→ **WRITTEN TASK**: Rewrite all of the lines below word for word, adding 83 to each number in the coordinate pairs given as answers and leaving every other number unchanged. Omit the pictures from your answer.
====
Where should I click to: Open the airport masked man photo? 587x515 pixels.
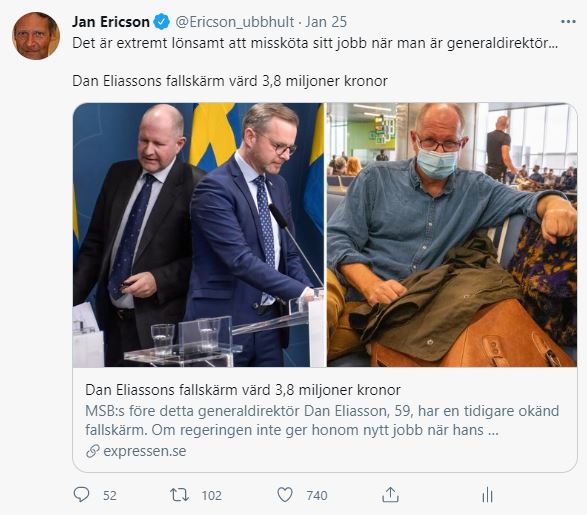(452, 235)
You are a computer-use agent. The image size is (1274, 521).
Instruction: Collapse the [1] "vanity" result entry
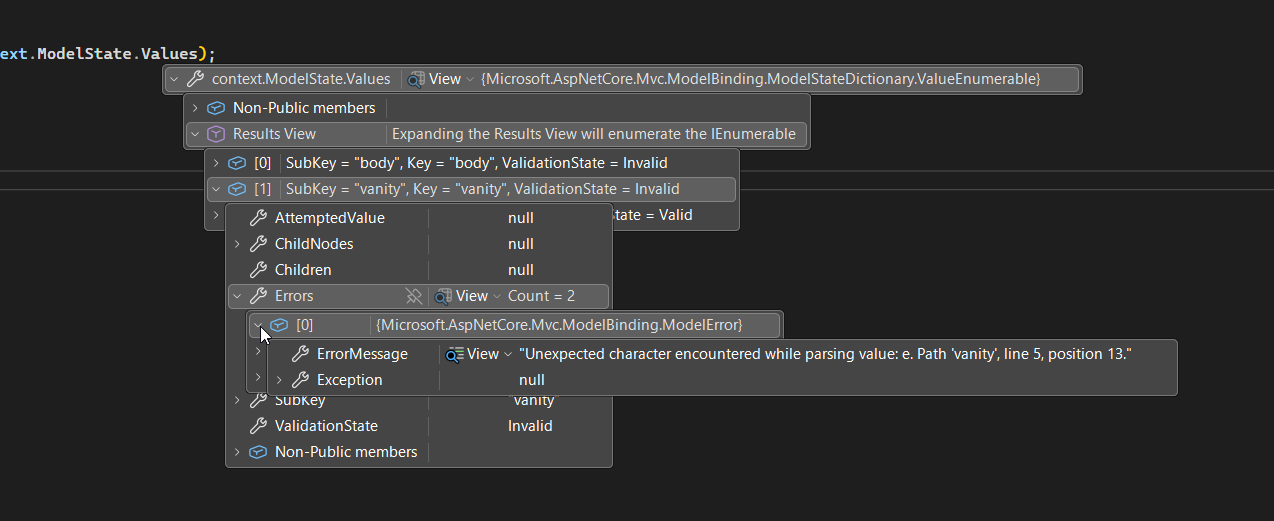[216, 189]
====
→ **CORRECT ANSWER**:
Where should I click to: Open the airport masked man photo? 587x515 pixels.
(535, 318)
You are a computer-use agent. The image size is (1274, 521).
Instruction: Collapse the [1] "vanity" result entry
[299, 272]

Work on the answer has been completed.